Morning and Happy April’s Fools Day!
I don’t usually celebrate the day, because playing tricks on people is just kind of mean sometimes, yet — in my newsletter I said I’d post a snippet from Dirty Deeds 2 today. And I haven’t! Instead, I thought I’d offer a snippet from one of my favorite short stories from OF CLAWS AND FANGS, coming out in soon! There are no spoilers, so enjoy!
First appeared as a serial short in 2016 for the release of Blood in Her Veins. In the timeline, Jane is an Enforcer for Leo Pellissier.

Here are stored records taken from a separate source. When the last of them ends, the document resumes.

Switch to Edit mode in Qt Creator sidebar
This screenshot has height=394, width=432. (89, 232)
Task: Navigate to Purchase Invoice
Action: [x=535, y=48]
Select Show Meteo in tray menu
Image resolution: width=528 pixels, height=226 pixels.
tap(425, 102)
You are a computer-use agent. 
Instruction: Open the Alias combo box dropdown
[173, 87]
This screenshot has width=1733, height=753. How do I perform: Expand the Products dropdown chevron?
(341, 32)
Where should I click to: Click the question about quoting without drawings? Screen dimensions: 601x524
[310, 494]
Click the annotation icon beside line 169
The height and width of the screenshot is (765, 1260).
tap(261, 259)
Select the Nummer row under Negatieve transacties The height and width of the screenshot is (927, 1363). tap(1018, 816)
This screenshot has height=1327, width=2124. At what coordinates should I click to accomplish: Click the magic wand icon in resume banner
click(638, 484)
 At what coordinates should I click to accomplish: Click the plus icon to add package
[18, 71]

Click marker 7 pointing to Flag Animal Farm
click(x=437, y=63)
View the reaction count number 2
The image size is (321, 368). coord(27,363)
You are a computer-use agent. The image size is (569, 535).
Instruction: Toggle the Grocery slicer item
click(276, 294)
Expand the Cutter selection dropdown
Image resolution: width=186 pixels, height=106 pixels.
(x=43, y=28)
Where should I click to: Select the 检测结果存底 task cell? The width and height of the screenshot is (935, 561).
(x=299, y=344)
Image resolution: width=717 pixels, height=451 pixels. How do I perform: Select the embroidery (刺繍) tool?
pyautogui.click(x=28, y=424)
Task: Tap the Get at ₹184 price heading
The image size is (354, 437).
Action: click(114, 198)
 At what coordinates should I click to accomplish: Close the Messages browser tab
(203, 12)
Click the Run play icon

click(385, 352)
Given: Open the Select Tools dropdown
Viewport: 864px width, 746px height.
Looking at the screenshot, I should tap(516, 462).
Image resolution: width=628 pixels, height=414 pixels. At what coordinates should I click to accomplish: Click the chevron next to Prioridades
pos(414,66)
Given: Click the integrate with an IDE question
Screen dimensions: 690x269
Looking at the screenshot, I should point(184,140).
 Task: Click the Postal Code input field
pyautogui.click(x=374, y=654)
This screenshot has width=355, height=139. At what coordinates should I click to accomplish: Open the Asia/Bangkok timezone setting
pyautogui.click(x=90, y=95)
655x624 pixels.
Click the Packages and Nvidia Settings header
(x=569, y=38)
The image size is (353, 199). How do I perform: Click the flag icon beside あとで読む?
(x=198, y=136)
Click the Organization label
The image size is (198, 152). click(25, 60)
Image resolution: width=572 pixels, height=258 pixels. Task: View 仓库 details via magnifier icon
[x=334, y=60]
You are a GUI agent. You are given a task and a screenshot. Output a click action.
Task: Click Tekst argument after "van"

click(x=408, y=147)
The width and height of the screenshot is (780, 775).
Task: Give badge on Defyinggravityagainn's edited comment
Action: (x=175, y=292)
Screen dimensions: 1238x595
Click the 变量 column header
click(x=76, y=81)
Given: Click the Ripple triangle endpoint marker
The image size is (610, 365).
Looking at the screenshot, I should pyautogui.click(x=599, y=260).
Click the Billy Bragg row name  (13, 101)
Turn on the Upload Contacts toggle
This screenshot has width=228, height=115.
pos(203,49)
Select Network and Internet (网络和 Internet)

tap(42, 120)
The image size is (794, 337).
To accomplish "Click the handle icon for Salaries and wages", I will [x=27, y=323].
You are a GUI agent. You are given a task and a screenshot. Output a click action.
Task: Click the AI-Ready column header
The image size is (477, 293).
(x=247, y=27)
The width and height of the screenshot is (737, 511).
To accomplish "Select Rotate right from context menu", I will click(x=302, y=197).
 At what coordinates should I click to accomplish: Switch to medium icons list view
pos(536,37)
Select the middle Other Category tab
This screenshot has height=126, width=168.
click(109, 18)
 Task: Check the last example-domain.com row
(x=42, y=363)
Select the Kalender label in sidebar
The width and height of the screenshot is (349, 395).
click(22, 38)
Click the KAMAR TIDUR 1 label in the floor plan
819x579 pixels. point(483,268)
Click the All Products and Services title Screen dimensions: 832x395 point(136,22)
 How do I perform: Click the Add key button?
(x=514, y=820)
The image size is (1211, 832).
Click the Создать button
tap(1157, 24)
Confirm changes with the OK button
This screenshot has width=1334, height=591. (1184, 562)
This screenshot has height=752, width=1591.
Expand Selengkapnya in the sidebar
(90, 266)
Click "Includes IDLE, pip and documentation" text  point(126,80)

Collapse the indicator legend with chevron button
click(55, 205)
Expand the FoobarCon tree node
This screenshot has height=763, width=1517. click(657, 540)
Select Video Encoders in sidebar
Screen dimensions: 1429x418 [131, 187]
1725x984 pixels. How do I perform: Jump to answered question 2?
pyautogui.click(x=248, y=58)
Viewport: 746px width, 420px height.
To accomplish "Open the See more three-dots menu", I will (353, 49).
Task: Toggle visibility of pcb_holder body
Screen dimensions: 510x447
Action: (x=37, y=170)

“Yes. You are going, Shiloh Everhart Stone,” Molly said, enunciating every word with pitiless determination. “You and your blood-servants. You do not have the control you need, as evidenced by your reaction yesterday.”
A man had pinched Shiloh at a bar-and-grill near dawn, and she had come within a hairsbreadth of biting him. Unasked. And when her blood-servant stopped her, she nearly set the woman’s hair on fair with an inflammatur witch working. Shiloh was a major incident waiting to happen. The girl whirled to me. “Are you going to let her do this to me, Enforcer?” Shiloh demanded.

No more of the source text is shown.